SOCCEROOS – THE GOOD NEWS AND THE BAD NEWS

The team is in a good place mentally

THE GOOD NEWS

For the Socceroos, Brazil 2014 has had a ‘feel good factor’ that can only be compared to Germany in 2006. Why are we feeling good? The media has united behind the team. England fans would envy the Socceroos outfit for the positively joyous coverage the young squad has received from the media. It’s a totally different story to South Africa 2010 when the media savaged the team.

If we wind the clock back four years to the Socceroos camp in South Africa, life was very different. The ‘professional’ media were hungry with ‘Pim Hate’, and one journo even made South Africa the locale for his own ‘Harry Hunt‘. Contrastingly, barely a mention has been made of the selection of an unfit and injured Bresciano, or Jedinak’s separate training sessions at this year’s tournament. Good!

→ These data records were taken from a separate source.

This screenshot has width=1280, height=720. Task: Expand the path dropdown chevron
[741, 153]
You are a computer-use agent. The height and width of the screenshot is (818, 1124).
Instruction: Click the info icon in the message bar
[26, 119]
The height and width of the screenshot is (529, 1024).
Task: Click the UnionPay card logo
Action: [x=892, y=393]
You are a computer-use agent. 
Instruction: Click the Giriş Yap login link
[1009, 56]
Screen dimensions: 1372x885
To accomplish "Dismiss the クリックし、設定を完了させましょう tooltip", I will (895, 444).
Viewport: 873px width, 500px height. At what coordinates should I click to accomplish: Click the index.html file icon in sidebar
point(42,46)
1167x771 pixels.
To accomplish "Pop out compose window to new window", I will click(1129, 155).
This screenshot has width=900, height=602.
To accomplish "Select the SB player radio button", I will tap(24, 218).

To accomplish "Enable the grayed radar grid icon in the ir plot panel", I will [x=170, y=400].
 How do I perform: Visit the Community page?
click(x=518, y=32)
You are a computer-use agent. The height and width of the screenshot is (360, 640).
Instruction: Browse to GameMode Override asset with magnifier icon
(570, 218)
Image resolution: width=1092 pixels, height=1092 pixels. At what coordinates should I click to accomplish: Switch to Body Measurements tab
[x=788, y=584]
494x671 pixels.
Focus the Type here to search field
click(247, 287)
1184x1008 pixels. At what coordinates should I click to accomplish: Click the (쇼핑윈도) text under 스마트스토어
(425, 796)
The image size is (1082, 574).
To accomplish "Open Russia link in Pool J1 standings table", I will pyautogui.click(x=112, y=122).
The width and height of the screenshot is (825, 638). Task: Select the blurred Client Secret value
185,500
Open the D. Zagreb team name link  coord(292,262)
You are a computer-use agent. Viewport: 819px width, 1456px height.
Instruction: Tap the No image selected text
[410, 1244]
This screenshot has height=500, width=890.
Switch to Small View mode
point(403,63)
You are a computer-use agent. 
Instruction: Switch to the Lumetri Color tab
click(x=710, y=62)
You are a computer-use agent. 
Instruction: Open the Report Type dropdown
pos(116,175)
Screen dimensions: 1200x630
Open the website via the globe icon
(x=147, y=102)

The team is in a good place mentally. Manager Ange Postecoglou has a lot to do with this. Postecoglou broke the mould with Brisbane Roar, when he steered the Queenslanders to two Championships and a record breaking 36 matches undefeated. Most notable though is the style of play that Postecoglou instills in his teams. It was so free flowing and fluid that Brisbane Roar earned the nickname, ‘Roarcelona‘.

THE BAD NEWS

The bad news is Australia’s team of international rookies faces Chile in their World Cup opener. Forget that they are ranked 48 places higher than Australia in FIFA’s world rankings, and just check their style. They were so easy on the eye in South Africa (qualified for final 16), and results say La Roja have only improved since then. Chile have won five of their last seven matches, knocking off England 2-0 (at Wembley) and demolishing Costa Rica 4-0 along the way. Note that their striker Alexis Sanchez only plays for Barcelona.

 

The worst news for Australia is that we have a new central defencive pairing. On any other day Alex Wilkinson and Mathew Spiranovic would come under scrutiny as individuals, in regards to their capability against the world’s best. In Brazil, the pair is standing alongside each other with the job of plugging holes and blocking shots from the likes of Sanchez, Van Persie and David Villa. The world cup opener is just the second time the two have played alongside each other.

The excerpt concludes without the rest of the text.